_Exercise set_
**1.** The article on rejection below describes several girls by what they are wearing. List each of those clothing items with its color and description.
**2.** In the article on rejection below, which button did the writer forget to press after finishing the article?

_Page extract_
You are going to get Rejected!

Be a man – deal with it or go have a whinge!

“Hi, how are you doing?” [- No response -]
Girl with the red silk scarf just walks away.

“Hi, how are you doing?” [- No response -]
Girl with the blue cocktail dress looks at you but then just walks away.

“Hi, how are you doing?” [She says, “Go away!”]
Girl with the black knee-high boots responds but does not give you any eye contact.

“Hi, how are you doing?” [She says, “Fine.”]
Girl with the white trench-coat responds but then proceeds to walk away.

“Hi, how are you doing?” [She says…

“Hey, I’m great. How are you tonight?”]

It is a fact of life that you’re going to get rejected at one time or another. Unless you’re living under a massive rock, it wouldn’t be the rollercoaster of life if you didn’t. Not everything is going to go your way so if something goes wrong, you can either deal with it or you can go have a whinge – I prefer the former. Now if there’s any situation where rejection is as common as the common cold, it’s in the dating arena. You can get rejected left-right-and-centre because we live in day and age where a simple “Hey” can go unnoticed.

When a “Hey” goes unnoticed it spells absolute arrogance in my mind – that’s a-r-r-o-g-a-n-c-e. Perhaps I’m getting a bit fired up here like when I forgot to press the “Save” button when I finished writing up this article (Yes, I had to re-write EVERYTHING!) but it these type of women (and men of course) who make it difficult for a lot of people to find their partners. I don’t want to make this a personal vendetta so let’s look at this from an objective point of view as to why a simple “Hey” can go unnoticed.

Objectively, there could be multiple reasons as to why a “Hey” can go unnoticed. For example, she had a terrible day at the office, she’s not in the “mood” or that an ulcer in her mouth prevents her from speaking. At the same time, she could be shy, tongue-tied or even nervous – fair enough. Now don’t get me wrong, it’s very important to be considerate of the other person by understanding the reasons behind her lack of response but then there are those women who just completely ignore you because they think that they are better than you. With that said, never ever beat yourself up if you get rejected in a situation like this. There are things that you can control and there are things that you can’t – concentrate on what you can.

_Raw data_
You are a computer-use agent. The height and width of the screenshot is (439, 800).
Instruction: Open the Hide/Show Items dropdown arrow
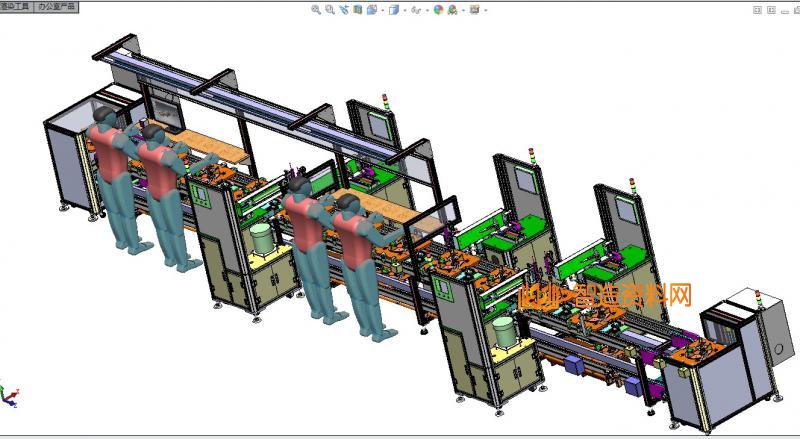[425, 10]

_Answers by task_
**1.**
red silk scarf
blue cocktail dress
black knee-high boots
white trench-coat

**2.** The "Save" button.